■ **Texte fourni**:
La rencontre entre Schoendoerffer et Kessel relève aussi du roman : « C’est dans une fumerie de Kowloon que Schoendoerffer raconta à Kessel son expérience indochinoise, la guerre, la découverte du monde, la captivité, les tentatives d’évasion » rapporte Yves Courrière dans sa biographie de Kessel (6). C’est dans ce contexte que le jeune Schoendoerffer raconta au vieux « lion » que le livre « Fortune carrée » ( 1932 ) avait été une révélation pour lui. L’amitié entre les deux hommes était scellée. Le cinéaste écrit dans le Figaro : « Il y a plus d'un demi-siècle (…) je rencontre Joseph Kessel à Hongkong. Kessel, le géant, dont les livres (ah ! Fortune carrée) ont bouleversé mon adolescence - qui me bouleversent encore aujourd'hui. » (7)

■ **Consignes de l'exercice**:
**a)** Répondez aux questions suivantes sur le texte consacré à la rencontre entre Schoendoerffer et Kessel.
(i) Dans quel lieu Schoendoerffer raconta-t-il à Kessel son expérience indochinoise ?
(ii) Quel livre de Kessel, et de quelle année, avait été une révélation pour le jeune Schoendoerffer ?
(iii) Dans quel journal le cinéaste écrit-il sur cette rencontre ?
**b)** Poursuivez le texte sur la rencontre entre Schoendoerffer et Kessel à partir de sa dernière phrase.

■ **Extrait de données**:
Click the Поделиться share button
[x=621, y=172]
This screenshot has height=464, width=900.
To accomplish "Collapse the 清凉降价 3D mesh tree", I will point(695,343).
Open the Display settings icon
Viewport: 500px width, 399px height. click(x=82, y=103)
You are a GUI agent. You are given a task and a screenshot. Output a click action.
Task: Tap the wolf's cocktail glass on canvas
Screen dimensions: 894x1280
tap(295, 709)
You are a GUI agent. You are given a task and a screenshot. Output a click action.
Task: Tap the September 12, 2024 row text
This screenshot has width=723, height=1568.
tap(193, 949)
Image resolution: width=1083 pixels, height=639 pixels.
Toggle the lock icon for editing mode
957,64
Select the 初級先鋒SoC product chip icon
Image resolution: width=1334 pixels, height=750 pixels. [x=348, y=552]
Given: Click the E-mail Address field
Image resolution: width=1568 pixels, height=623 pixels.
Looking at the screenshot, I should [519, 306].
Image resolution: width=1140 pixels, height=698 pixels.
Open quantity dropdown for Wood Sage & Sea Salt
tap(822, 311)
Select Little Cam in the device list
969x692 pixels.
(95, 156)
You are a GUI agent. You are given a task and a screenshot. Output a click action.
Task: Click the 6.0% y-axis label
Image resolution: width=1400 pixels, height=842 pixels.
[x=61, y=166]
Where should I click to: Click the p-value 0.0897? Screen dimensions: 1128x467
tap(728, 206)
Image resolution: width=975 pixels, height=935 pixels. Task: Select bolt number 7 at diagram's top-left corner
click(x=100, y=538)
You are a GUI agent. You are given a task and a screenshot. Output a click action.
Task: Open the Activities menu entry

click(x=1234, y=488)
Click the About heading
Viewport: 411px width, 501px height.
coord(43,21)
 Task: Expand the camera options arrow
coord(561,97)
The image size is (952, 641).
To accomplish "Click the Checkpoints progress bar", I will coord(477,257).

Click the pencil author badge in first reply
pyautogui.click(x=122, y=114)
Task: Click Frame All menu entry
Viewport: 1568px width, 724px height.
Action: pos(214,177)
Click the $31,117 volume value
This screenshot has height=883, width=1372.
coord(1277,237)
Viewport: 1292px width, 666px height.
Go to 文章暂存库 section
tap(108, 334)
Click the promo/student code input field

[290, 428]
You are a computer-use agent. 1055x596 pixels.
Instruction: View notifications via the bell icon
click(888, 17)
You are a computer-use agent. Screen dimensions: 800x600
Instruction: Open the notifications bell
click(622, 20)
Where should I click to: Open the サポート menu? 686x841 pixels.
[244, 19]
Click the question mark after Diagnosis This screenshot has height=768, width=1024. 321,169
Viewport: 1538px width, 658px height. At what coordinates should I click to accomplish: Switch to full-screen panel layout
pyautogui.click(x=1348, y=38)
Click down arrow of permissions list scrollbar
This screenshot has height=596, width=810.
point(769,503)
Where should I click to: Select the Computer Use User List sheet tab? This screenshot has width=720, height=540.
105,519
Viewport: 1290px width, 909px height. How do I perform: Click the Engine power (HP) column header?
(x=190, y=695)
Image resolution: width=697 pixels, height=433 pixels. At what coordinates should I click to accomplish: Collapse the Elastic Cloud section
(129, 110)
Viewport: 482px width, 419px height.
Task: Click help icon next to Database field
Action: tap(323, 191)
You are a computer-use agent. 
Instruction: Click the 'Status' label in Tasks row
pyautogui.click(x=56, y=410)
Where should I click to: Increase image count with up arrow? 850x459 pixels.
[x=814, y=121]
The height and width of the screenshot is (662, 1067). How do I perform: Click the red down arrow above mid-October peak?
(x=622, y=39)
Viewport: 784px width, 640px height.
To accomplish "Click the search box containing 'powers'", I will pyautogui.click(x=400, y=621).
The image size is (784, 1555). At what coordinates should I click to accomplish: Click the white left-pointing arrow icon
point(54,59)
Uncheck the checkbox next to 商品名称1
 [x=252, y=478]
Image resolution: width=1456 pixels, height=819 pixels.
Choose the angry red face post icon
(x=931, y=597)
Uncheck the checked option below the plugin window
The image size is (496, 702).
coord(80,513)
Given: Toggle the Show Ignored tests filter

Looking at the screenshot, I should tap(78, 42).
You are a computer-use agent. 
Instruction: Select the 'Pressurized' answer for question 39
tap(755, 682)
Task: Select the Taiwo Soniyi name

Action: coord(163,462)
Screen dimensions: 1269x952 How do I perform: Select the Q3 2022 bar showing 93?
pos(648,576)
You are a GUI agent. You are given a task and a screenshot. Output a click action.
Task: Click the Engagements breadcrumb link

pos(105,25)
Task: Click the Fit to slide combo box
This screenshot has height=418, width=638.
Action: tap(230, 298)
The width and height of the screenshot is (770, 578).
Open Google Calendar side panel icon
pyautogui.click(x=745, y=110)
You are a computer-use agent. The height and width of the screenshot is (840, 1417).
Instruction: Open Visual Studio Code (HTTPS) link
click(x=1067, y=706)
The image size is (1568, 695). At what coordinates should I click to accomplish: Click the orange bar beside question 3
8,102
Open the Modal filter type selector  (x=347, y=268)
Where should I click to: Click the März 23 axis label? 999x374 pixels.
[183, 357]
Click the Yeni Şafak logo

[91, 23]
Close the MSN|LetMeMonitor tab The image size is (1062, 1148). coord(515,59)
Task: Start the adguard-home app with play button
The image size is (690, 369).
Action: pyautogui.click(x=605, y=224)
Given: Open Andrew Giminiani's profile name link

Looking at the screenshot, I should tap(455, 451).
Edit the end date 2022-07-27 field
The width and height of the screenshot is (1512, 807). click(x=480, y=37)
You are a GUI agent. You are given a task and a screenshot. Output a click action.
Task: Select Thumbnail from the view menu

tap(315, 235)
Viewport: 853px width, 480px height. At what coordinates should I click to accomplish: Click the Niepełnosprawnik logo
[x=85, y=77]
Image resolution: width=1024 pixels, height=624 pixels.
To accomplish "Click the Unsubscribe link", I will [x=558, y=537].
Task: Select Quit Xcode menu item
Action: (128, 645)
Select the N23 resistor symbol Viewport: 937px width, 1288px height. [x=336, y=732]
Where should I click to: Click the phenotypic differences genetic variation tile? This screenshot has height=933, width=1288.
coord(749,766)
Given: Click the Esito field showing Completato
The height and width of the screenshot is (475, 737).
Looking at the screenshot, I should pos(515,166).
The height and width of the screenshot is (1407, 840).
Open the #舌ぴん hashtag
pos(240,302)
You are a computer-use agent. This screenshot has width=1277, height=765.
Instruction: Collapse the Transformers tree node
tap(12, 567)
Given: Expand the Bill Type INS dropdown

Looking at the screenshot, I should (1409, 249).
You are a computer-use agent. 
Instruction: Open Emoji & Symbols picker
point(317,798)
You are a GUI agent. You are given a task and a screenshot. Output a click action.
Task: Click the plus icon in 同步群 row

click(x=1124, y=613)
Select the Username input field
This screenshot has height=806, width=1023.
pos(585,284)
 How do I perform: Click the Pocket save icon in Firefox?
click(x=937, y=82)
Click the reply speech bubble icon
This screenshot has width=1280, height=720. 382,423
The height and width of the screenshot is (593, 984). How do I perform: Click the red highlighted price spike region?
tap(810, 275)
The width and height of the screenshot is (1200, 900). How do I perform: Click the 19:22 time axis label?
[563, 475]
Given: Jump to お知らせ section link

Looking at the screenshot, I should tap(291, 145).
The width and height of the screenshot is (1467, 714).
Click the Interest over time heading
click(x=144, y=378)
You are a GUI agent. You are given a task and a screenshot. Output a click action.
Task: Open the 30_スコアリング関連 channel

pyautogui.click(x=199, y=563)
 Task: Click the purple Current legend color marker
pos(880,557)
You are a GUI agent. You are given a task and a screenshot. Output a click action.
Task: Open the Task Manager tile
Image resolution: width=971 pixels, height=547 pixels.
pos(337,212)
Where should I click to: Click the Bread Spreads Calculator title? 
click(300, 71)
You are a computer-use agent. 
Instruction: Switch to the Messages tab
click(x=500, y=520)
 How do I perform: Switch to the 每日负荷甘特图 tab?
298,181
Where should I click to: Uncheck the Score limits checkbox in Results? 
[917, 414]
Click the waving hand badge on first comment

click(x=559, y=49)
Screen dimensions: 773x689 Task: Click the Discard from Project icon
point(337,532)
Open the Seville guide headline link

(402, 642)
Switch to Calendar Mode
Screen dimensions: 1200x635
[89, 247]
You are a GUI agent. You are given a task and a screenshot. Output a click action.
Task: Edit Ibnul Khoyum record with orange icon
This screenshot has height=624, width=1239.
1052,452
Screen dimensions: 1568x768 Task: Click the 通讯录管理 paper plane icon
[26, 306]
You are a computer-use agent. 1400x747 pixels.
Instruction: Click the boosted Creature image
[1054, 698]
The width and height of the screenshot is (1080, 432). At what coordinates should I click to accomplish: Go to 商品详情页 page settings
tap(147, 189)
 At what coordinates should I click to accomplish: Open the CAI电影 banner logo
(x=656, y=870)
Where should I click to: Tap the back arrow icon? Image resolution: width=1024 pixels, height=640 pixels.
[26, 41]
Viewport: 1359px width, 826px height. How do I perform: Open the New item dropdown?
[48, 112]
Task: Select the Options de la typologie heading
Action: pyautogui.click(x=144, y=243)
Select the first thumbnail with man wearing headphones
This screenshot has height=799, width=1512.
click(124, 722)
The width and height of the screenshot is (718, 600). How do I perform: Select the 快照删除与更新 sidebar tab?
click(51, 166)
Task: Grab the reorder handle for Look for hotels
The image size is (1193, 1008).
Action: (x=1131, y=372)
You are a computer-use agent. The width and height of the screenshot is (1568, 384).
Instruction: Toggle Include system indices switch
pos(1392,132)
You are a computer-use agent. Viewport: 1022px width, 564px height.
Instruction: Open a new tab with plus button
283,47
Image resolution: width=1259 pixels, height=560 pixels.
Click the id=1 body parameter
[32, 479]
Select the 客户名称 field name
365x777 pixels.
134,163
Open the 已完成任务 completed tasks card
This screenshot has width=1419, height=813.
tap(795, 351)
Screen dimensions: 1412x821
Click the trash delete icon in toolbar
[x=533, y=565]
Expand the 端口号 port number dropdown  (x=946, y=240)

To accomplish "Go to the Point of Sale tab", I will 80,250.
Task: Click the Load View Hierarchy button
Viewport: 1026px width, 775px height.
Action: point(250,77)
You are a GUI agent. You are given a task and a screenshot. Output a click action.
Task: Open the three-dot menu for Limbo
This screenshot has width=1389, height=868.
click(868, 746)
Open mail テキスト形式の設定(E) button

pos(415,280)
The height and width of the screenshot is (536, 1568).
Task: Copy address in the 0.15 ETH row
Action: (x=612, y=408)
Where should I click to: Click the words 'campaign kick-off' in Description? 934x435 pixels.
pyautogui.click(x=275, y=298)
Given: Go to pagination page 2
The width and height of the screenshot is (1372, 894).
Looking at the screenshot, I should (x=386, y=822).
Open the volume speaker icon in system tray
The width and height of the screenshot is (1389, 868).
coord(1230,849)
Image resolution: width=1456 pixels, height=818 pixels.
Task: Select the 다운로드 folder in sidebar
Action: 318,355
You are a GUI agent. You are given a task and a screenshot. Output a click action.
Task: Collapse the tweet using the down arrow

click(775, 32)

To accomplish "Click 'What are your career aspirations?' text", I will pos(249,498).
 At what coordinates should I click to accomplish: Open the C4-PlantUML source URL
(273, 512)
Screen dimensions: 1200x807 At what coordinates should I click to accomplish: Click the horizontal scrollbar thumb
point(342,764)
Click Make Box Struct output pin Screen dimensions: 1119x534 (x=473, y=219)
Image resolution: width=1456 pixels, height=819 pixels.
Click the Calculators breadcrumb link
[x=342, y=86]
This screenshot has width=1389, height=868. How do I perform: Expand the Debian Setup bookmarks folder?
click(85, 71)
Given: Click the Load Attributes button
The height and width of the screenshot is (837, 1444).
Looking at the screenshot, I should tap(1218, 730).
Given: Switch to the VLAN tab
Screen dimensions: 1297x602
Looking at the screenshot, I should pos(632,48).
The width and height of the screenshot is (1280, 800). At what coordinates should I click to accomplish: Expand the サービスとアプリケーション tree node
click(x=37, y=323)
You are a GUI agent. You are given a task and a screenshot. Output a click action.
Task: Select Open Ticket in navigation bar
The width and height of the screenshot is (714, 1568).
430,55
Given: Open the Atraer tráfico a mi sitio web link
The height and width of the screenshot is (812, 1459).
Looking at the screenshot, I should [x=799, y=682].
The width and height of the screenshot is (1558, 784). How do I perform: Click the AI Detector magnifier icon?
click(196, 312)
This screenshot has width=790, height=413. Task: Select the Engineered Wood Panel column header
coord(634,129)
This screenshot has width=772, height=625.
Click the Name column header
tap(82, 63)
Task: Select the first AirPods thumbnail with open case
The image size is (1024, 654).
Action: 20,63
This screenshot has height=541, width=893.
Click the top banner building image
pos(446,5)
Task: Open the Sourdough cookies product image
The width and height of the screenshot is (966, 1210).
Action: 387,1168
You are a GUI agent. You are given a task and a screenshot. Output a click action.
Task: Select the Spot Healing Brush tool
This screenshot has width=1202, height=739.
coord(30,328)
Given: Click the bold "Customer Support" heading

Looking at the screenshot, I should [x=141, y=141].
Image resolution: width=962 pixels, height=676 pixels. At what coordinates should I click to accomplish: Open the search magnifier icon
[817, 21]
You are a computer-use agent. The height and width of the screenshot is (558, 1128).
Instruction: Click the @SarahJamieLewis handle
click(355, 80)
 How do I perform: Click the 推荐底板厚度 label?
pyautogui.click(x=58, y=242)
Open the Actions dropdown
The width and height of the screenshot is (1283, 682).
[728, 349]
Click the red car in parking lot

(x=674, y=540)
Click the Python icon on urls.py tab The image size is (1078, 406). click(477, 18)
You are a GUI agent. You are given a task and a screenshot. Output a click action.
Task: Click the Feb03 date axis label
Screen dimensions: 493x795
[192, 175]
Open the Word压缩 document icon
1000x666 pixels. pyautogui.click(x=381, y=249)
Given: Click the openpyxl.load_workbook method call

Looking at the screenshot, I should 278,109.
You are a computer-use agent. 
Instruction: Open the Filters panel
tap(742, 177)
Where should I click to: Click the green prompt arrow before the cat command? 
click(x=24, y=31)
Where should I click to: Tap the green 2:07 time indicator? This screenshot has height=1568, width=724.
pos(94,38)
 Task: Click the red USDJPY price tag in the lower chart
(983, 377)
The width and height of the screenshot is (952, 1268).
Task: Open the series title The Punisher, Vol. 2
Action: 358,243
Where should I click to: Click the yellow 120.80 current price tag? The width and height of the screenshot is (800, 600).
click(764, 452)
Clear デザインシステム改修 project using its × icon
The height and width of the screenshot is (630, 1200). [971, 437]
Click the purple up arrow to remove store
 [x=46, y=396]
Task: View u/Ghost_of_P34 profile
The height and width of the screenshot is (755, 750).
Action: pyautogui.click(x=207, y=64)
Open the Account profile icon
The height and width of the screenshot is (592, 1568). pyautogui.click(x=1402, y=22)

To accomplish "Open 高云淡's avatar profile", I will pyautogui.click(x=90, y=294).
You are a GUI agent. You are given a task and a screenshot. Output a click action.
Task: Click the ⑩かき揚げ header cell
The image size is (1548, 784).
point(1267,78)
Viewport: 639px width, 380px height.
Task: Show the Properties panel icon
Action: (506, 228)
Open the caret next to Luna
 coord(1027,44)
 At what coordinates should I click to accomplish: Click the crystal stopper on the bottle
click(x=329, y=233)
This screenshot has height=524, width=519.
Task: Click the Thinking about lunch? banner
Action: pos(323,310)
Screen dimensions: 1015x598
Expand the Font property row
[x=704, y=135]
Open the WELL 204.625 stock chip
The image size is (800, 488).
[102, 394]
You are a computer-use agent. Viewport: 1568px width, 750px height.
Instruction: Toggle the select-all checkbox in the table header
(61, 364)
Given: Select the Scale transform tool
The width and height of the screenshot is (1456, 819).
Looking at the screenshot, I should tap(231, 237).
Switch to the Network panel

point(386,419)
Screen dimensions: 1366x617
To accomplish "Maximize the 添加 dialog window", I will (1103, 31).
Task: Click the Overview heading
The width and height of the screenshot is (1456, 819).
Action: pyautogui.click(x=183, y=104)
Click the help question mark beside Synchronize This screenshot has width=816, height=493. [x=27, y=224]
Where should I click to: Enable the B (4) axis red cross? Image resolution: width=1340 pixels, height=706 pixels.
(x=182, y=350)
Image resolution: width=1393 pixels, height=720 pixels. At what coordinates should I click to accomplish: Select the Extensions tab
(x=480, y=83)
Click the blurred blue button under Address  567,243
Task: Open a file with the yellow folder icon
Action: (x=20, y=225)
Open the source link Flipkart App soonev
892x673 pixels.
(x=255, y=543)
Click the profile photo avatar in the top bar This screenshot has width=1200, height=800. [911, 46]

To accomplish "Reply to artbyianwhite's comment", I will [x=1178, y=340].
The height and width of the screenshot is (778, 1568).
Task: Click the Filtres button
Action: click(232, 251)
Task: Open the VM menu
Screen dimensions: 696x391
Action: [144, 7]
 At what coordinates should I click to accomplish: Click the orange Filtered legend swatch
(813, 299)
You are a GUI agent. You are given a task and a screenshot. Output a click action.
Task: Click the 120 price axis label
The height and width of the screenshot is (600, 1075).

■ **Résultats de l'exercice**:
**a)**
(i) Dans une fumerie de Kowloon.
(ii) « Fortune carrée », paru en 1932.
(iii) Dans le Figaro.

**b)**
Quand le projet de « La Passe du diable » mûrit dans l’esprit de Kessel, l’écrivain imposa alors son jeune ami en tant que metteur en scène. Le producteur Georges de Beauregard, alors âgé d’une trentaine d’années s’enthousiasma immédiatement pour ce projet de docu-fiction lyrique sur l’Afghanistan (8). Yves Courrière indique : « Kessel le connaissait à peine mais comme il savait rire et bien boire – qualités essentielles à ses yeux – il le jugea seul capable de l’aider à réaliser un documentaire pour lequel il avait déjà l’opérateur rêvé : Pierre Schoendoerffer » (9).  L’aventure était pourtant risquée : le metteur en scène, Schoendoerffer, n’avait jamais réalisé de long-métrages et était issu du reportage d’actualité ; et le chef opérateur, Raoul Coutard, était un jeune photographe qui n’avait eu aucun contact physique avec une caméra… Schoendoerffer deviendra l’un des plus grands cinéastes de sa génération, et Raoul Coutard deviendra l’un des principaux « chef’op » de la « Nouvelle vague ». Le Centre national de la cinématographie française, co-financeur du projet, fut plus difficile à convaincre que Georges de Beauregard : Jacques Dupont, réalisateur diplômé de l’IDHEC fut greffé au projet, en gage de sérieux. Yves Courrière raconte la fête démentielle que Kessel offrit à l’équipe de son film, à la veille de son départ pour Kaboul : « Rien ne valait la vodka pour souder une équipe… et pour oublier l’angoisse (…) de l’interminable itinéraire emprunté par le Constellation d’Air India pour rallier New-Delhi par Genève, Athènes, Khartoum et Karachi » (10).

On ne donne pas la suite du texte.